▸ **Work instruction**
Copy the lines below exactly, starting at the one with "Home (10, 25)" and ending at the one with "December 2023 (599, 1910)", and leave out any picture.

▸ **Screenshot grounding data**
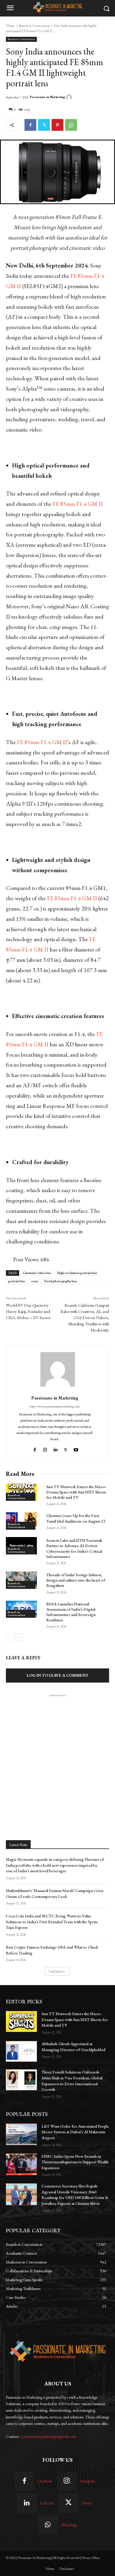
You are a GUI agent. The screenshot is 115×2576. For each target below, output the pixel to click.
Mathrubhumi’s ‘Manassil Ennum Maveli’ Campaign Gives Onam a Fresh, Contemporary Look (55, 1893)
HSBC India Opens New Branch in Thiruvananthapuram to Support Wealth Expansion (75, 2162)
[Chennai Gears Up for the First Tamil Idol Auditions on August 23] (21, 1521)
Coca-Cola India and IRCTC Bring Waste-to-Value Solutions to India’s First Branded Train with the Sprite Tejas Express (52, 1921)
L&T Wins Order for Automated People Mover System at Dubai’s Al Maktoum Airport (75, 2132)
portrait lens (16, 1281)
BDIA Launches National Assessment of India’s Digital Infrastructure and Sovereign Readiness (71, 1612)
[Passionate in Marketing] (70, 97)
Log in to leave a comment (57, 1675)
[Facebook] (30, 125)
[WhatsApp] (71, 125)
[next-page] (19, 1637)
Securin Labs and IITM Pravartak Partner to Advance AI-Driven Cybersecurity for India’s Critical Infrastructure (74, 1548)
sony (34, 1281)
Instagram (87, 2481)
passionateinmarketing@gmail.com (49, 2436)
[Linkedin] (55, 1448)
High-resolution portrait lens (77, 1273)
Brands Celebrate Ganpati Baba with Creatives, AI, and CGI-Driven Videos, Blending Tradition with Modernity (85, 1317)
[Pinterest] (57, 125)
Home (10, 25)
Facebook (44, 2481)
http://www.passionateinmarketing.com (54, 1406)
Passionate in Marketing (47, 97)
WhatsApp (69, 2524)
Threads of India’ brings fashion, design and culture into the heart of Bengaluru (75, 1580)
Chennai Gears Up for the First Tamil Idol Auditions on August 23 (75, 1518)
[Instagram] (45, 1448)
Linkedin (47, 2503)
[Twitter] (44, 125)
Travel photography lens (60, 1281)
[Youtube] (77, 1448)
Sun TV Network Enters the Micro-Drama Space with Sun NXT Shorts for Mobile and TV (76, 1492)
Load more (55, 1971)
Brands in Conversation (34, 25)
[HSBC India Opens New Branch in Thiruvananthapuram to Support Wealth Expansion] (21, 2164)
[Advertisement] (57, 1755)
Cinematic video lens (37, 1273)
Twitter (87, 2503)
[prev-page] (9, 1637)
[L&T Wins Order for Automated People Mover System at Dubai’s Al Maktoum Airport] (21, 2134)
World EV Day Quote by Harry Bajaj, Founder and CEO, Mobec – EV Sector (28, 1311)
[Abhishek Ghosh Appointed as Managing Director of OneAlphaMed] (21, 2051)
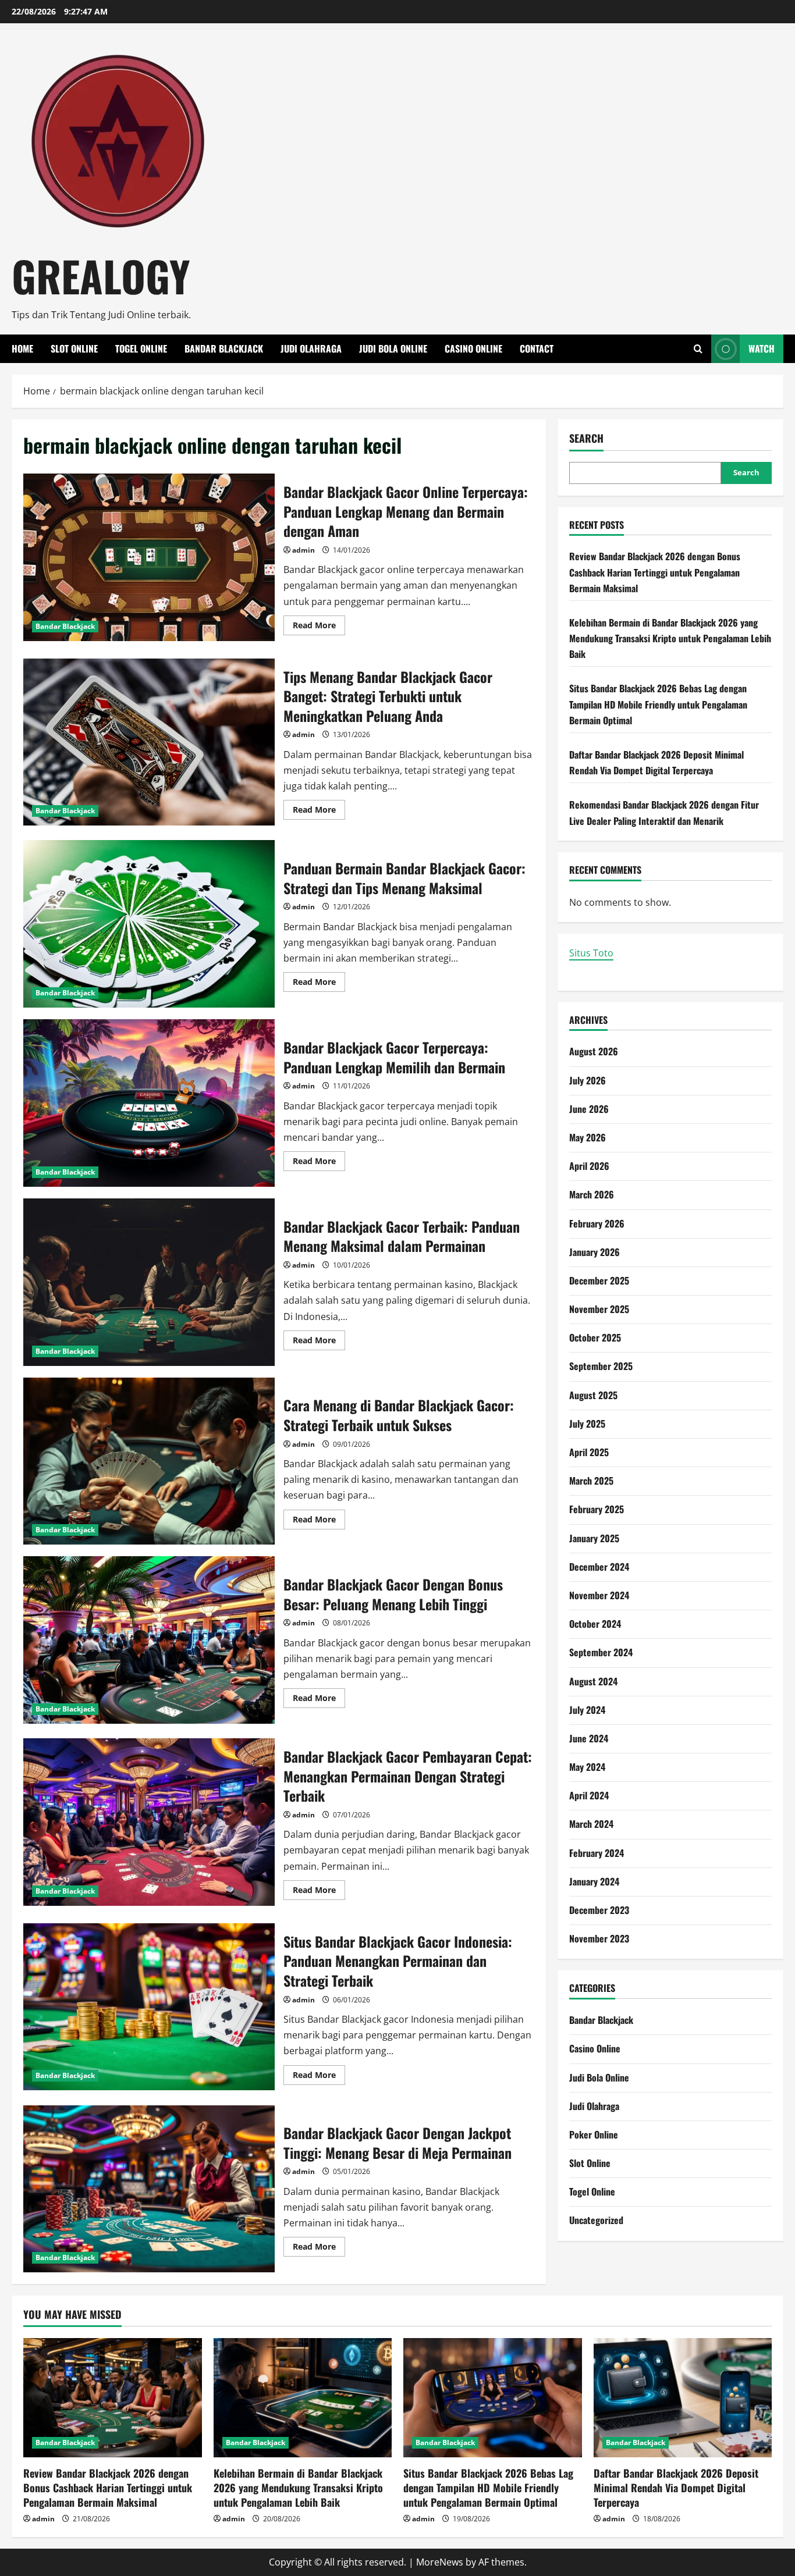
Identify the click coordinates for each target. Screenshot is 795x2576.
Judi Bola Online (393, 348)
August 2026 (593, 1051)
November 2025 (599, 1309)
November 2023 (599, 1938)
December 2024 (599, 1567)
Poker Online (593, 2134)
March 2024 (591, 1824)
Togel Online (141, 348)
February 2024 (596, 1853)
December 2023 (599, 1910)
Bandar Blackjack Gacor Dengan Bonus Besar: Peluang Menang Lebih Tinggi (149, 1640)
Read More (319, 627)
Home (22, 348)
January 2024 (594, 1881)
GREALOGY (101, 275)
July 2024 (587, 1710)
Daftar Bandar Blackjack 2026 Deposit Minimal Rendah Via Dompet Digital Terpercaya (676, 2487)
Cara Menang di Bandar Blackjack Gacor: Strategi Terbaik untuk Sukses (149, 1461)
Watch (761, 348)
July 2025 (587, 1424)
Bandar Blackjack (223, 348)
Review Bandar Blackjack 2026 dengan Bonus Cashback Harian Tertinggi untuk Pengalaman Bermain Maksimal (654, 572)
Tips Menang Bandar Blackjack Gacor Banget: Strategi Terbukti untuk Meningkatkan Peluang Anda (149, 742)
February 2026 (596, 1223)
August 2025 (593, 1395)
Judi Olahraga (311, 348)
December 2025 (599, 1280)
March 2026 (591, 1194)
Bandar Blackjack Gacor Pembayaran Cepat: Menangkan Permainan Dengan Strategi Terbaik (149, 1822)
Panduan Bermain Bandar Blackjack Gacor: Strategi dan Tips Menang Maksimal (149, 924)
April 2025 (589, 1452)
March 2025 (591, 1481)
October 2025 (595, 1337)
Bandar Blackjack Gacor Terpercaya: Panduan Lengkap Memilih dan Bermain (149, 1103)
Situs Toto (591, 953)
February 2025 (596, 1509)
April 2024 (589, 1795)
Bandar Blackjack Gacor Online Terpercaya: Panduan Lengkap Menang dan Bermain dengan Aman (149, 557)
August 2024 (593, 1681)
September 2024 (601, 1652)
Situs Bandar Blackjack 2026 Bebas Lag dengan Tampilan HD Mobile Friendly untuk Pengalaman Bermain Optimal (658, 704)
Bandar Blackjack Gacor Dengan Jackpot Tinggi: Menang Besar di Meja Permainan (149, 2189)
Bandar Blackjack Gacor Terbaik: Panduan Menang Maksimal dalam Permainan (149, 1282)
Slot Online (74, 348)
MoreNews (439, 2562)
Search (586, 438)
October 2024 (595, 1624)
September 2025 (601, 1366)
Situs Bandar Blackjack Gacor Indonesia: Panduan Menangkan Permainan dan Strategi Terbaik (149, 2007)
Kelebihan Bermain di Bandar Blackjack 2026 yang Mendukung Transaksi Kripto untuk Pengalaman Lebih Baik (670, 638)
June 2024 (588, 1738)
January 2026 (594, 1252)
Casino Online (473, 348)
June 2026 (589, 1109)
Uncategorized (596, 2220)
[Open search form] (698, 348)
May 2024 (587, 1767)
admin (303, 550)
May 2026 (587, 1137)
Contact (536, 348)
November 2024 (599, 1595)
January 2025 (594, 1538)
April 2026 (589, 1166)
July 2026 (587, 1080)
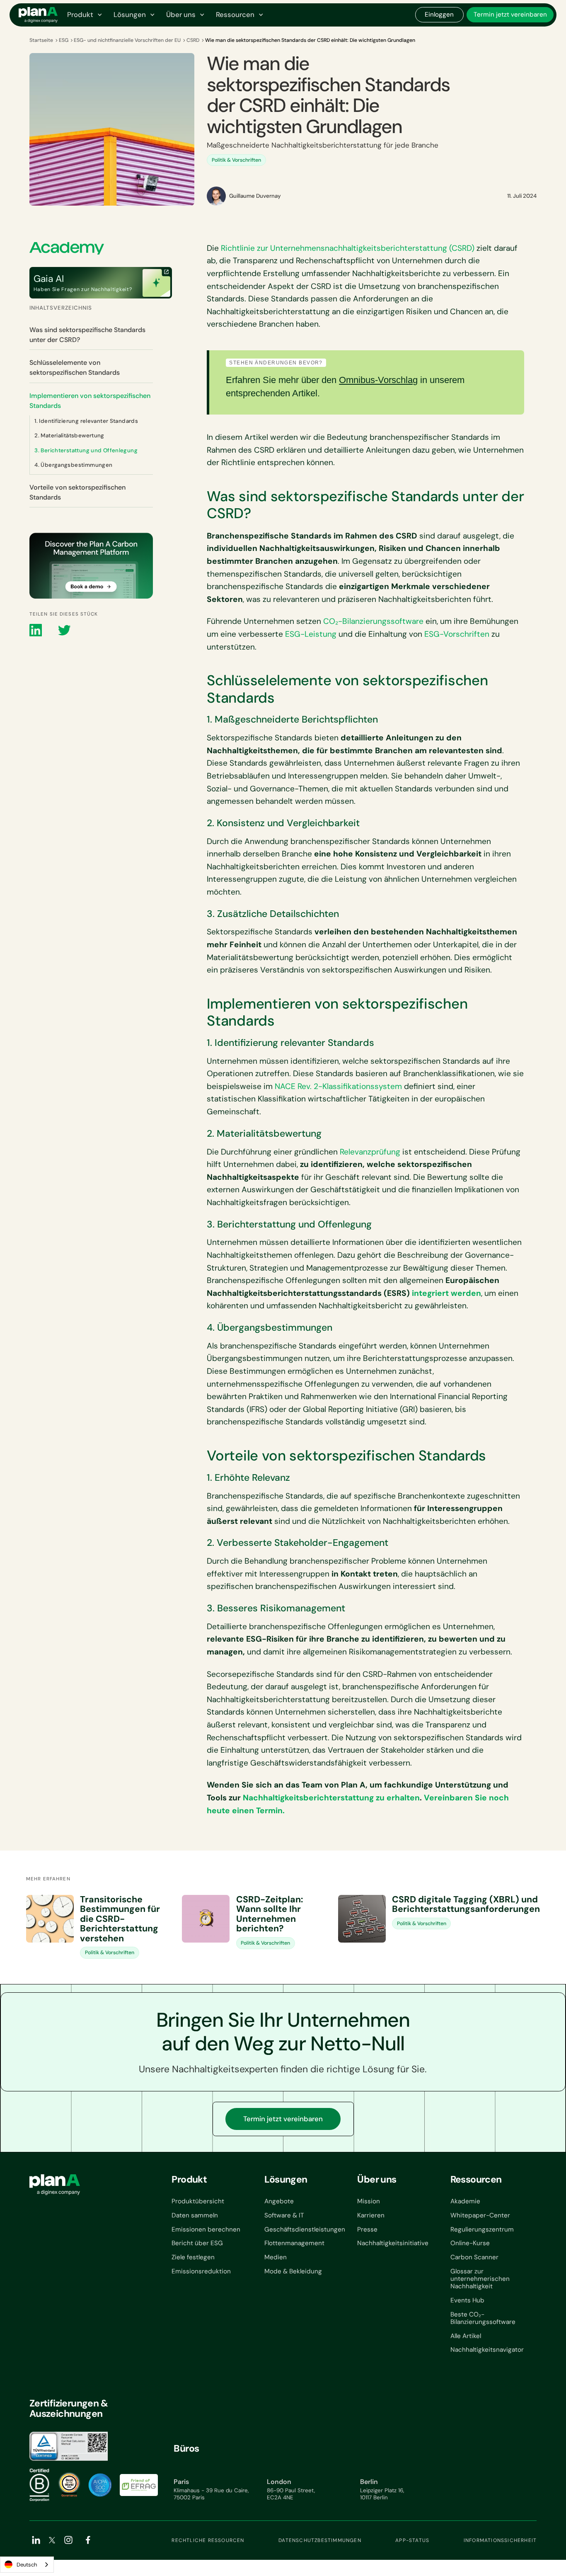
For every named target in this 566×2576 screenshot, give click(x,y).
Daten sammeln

▸ **Completed exercise**
Home (10, 25)
Facebook (44, 2481)
http://www.passionateinmarketing.com (54, 1406)
Passionate in Marketing (47, 97)
WhatsApp (69, 2524)
Threads of India’ brings fashion, design and culture into the heart of Bengaluru (75, 1580)
Chennai Gears Up for the First Tamil Idol Auditions on August 23 (75, 1518)
[Instagram] (45, 1448)
Linkedin (47, 2503)
[Twitter] (44, 125)
Travel photography lens (60, 1281)
[Youtube] (77, 1448)
Sun TV Network Enters the Micro-Drama Space with Sun NXT Shorts for Mobile and TV (76, 1492)
Load more (55, 1971)
Brands in Conversation (34, 25)
[HSBC India Opens New Branch in Thiruvananthapuram to Support Wealth Expansion] (21, 2164)
[Advertisement] (57, 1755)
Cinematic video lens (37, 1273)
Twitter (87, 2503)
[prev-page] (9, 1637)
[L&T Wins Order for Automated People Mover System at Dubai’s Al Maktoum Airport] (21, 2134)
World EV Day Quote by Harry Bajaj, Founder and CEO, Mobec – EV Sector (28, 1311)
[Abhishek Ghosh Appointed as Managing Director of OneAlphaMed] (21, 2051)
Identify the click coordinates for each target. Screenshot is 795x2576.
Judi Bola Online (393, 348)
August 2026 (593, 1051)
November 2025 (599, 1309)
November 2023 (599, 1938)
December 2024 (599, 1567)
Poker Online (593, 2134)
March 2024 (591, 1824)
Togel Online (141, 348)
February 2024 (596, 1853)
December 2023 (599, 1910)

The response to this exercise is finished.